* **What to produce**:
Could you give the stretch of lines from the one containing "Where should I click to: Select the" through the one containing "tap(854, 288)" again, swapping "Dashboard" for "Home" and keeping everything else the same?
BEGIN Supplied data
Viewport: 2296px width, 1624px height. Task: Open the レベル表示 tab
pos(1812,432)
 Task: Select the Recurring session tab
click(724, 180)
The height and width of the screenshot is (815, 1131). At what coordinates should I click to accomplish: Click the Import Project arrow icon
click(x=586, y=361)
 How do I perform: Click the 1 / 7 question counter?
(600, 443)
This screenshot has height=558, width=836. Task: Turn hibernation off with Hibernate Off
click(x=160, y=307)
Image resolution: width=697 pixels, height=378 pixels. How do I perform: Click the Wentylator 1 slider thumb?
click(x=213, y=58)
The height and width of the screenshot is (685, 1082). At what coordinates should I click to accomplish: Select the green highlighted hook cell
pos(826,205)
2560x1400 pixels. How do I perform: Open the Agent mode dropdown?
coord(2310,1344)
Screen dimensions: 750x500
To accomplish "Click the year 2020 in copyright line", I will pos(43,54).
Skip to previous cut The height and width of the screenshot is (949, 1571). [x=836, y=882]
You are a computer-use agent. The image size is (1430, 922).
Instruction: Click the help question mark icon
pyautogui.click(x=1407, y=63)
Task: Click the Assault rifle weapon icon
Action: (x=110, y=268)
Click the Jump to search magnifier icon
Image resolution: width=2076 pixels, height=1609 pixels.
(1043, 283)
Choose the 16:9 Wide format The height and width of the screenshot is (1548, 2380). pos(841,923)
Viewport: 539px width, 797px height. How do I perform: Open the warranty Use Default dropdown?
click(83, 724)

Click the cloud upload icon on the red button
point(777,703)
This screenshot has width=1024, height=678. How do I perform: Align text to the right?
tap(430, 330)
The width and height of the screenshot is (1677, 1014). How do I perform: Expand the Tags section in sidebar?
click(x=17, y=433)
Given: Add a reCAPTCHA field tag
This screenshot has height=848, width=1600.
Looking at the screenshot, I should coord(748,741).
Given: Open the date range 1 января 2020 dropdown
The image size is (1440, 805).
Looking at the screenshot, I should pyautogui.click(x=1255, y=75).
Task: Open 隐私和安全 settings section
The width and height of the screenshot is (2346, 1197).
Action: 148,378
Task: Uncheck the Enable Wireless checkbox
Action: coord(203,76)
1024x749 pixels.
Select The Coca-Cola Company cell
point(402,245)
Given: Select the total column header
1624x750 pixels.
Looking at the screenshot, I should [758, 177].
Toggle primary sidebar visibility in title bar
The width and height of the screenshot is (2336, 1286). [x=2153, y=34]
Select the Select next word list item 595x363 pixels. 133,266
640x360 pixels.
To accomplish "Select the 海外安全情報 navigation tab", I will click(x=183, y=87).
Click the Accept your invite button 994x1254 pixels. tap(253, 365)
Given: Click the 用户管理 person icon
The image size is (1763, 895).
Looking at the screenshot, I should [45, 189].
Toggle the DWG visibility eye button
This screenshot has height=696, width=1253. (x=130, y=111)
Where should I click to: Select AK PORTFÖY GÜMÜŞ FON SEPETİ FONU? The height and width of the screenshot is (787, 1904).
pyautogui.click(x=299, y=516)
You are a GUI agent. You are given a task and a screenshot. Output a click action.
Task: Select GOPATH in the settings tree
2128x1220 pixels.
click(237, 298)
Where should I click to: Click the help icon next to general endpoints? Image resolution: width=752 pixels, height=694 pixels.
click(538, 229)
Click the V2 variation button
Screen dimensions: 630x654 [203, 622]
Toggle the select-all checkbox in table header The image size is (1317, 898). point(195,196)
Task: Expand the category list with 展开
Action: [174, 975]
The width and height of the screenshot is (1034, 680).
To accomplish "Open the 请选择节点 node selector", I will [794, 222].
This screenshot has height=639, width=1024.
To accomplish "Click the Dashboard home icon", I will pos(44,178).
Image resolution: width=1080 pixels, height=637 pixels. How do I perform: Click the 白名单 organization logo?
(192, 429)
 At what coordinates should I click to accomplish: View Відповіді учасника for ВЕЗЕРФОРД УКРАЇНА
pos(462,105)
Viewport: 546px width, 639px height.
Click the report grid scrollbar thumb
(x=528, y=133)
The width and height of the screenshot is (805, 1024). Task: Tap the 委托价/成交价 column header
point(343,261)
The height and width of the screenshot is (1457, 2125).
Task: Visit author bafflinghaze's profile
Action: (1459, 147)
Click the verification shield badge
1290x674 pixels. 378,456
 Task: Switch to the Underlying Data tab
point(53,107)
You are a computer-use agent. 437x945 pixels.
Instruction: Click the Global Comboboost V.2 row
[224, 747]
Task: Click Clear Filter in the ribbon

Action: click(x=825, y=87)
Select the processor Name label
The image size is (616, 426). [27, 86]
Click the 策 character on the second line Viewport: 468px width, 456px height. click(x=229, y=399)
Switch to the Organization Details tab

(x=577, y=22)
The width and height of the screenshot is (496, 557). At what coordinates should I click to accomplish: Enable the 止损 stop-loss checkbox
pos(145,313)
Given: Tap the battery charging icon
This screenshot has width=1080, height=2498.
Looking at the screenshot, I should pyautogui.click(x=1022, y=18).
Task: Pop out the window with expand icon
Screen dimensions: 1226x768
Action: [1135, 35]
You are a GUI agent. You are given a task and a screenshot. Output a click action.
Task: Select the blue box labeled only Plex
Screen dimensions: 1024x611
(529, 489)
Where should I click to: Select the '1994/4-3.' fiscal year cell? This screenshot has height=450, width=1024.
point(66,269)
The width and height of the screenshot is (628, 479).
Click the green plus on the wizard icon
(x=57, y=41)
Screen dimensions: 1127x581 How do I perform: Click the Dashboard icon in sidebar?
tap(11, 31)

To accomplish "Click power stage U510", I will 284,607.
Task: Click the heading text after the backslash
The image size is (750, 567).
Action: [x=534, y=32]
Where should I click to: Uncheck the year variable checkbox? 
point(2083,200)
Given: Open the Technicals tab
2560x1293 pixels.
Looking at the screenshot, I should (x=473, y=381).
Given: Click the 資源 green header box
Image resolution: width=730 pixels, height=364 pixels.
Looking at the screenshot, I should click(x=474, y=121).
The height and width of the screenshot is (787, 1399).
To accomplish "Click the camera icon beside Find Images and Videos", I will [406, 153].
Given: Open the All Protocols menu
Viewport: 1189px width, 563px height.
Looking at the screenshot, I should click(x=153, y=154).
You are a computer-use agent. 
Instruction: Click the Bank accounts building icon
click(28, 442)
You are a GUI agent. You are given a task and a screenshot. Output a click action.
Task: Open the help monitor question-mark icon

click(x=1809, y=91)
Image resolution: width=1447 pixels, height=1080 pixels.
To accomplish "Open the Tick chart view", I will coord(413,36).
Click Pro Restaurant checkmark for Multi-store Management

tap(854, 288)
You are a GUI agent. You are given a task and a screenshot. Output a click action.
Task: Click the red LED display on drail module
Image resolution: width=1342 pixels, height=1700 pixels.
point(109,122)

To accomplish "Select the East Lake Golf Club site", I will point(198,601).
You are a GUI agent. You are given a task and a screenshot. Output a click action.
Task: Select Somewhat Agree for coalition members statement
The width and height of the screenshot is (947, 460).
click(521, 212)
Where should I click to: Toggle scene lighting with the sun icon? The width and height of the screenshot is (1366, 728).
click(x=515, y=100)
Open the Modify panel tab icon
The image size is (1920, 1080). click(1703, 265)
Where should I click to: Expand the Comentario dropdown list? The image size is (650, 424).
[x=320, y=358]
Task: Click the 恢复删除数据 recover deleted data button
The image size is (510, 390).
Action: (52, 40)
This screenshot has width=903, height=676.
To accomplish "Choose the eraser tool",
END Supplied data
* **Final answer**:
Where should I click to: Select the '1994/4-3.' fiscal year cell? This screenshot has height=450, width=1024.
point(66,269)
The width and height of the screenshot is (628, 479).
Click the green plus on the wizard icon
(x=57, y=41)
Screen dimensions: 1127x581 How do I perform: Click the Home icon in sidebar?
tap(11, 31)

To accomplish "Click power stage U510", I will 284,607.
Task: Click the heading text after the backslash
The image size is (750, 567).
Action: [x=534, y=32]
Where should I click to: Uncheck the year variable checkbox? 
point(2083,200)
Given: Open the Technicals tab
2560x1293 pixels.
Looking at the screenshot, I should (x=473, y=381).
Given: Click the 資源 green header box
Image resolution: width=730 pixels, height=364 pixels.
Looking at the screenshot, I should click(x=474, y=121).
The height and width of the screenshot is (787, 1399).
To accomplish "Click the camera icon beside Find Images and Videos", I will [406, 153].
Given: Open the All Protocols menu
Viewport: 1189px width, 563px height.
Looking at the screenshot, I should click(x=153, y=154).
You are a computer-use agent. 
Instruction: Click the Bank accounts building icon
click(28, 442)
You are a GUI agent. You are given a task and a screenshot. Output a click action.
Task: Open the help monitor question-mark icon

click(x=1809, y=91)
Image resolution: width=1447 pixels, height=1080 pixels.
To accomplish "Open the Tick chart view", I will coord(413,36).
Click Pro Restaurant checkmark for Multi-store Management

tap(854, 288)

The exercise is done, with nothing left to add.